Eagle-Lion had acquired the film studio of Producers Releasing Corporation (PRC), which had acquired the building from the no-longer extant Grand National Pictures. PRC was dissolved in August 1947, and its product was shifted to Eagle-Lion.

By 1947–48, the studio had completed 14 productions. By the spring of 1949, ten were in release, five of which earned a substantial profit – T-Men, Raw Deal, Canon City, He Walked By Night, and The Noose Hangs High. Two others broke even and two others showed losses. If the company had completely financed these films, it would have made $1.2 million, but as it was, it made $200,000. However, because of its unsuccessful first year, the company still owed money and closed its studio in November 1948.

Eagle-Lion released a series of British films, most of which were unsuccessful at the American box office. Some exceptions occurred, such as The Red Shoes, which earned rentals of $5 million as well as being their only release to be nominated for the Academy Award for Best Picture.

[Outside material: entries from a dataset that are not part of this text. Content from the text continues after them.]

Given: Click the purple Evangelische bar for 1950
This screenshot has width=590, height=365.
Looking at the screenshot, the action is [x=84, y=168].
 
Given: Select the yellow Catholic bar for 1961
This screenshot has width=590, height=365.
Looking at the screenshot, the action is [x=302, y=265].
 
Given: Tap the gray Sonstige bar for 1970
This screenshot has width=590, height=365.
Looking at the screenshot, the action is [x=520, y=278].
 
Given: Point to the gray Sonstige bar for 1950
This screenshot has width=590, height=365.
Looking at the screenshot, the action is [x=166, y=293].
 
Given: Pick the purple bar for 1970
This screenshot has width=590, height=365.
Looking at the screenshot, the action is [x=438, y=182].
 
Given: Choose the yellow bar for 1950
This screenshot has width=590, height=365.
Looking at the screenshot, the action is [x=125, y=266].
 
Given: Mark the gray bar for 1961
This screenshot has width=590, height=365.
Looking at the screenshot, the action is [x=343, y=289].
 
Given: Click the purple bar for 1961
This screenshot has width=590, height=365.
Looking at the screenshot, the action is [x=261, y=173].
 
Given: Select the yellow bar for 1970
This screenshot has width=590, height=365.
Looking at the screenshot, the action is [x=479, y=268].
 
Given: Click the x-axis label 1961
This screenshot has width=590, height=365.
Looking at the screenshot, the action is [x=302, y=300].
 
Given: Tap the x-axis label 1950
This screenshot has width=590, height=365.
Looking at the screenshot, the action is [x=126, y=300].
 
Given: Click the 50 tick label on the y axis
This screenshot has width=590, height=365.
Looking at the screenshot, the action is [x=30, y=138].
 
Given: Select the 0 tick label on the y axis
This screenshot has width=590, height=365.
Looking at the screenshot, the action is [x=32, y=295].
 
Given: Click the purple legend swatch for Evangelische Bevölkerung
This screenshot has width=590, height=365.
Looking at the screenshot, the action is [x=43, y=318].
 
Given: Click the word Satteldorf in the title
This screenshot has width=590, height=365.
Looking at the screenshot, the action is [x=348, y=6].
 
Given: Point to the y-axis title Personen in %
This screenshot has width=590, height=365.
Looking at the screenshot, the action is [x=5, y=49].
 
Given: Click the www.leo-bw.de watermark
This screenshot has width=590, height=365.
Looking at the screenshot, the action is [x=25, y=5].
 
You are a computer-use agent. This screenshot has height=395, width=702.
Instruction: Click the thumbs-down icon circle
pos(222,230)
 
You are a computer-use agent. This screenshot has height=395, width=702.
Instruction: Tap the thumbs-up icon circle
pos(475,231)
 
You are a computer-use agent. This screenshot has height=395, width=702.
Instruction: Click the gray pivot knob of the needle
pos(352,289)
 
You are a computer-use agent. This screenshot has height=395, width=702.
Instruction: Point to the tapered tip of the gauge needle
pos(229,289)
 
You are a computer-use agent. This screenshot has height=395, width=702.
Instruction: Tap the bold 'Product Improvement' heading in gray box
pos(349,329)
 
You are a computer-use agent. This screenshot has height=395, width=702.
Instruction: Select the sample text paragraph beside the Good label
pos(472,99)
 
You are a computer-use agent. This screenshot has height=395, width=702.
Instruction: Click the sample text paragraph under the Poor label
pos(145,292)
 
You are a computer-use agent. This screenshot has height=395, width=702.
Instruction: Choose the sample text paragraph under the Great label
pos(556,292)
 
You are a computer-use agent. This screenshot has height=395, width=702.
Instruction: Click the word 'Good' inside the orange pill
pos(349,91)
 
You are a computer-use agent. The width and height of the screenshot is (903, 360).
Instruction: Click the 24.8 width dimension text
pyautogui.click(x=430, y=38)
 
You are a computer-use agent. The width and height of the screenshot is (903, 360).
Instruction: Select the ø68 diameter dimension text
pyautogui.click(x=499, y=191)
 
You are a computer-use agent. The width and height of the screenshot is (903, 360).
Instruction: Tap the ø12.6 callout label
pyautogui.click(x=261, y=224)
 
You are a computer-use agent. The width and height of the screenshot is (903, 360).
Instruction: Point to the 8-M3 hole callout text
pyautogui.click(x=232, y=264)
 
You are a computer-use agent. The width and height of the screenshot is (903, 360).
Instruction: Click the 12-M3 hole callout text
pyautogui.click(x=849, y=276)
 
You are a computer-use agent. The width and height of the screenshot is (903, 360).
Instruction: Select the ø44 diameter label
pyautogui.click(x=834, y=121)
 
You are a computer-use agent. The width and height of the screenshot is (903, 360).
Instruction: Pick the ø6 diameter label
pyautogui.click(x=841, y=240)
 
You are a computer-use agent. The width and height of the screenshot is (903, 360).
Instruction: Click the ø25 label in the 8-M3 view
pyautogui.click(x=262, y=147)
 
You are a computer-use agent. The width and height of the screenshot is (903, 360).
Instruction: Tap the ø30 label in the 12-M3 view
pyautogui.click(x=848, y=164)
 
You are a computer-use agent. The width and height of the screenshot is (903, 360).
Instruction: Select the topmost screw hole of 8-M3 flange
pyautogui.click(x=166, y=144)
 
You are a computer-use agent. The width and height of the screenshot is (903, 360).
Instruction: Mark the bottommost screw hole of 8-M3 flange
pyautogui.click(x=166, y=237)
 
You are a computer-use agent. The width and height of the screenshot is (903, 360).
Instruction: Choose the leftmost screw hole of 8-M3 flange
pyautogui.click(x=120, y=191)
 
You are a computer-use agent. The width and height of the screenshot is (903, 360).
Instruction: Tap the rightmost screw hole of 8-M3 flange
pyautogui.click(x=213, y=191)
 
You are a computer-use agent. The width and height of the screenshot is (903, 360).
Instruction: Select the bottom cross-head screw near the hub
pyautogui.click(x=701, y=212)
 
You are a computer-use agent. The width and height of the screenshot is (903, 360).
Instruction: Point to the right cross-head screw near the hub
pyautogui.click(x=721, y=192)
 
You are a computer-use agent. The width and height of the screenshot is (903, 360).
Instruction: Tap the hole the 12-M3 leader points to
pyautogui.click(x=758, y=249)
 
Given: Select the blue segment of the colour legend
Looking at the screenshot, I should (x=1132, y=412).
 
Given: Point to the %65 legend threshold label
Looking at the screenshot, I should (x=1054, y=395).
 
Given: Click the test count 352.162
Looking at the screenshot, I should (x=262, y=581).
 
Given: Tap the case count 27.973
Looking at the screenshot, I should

The company suffered increasing financial difficulties throughout 1949. Krim resigned in May and the company ceased production at the end of the year. Eagle-Lion merged with Film Classics in 1950 to become Eagle-Lion Classics.

Assistant director Reggie Callow felt that the studio would have survived longer had it kept producing low-budget films rather than attempting to compete with the major studios by making higher-budgeted films.

In 1951, Krim was offered the leadership of United Artists. In April of that year, UA took over distribution of Eagle-Lion's current releases; Eagle-Lion terminated the releasing pact with Rank and ceased distributing movies. Their studios were sold. In 1954, the film lot was purchased by the Ziv Company for production of its syndicated television programs. It has long since been demolished.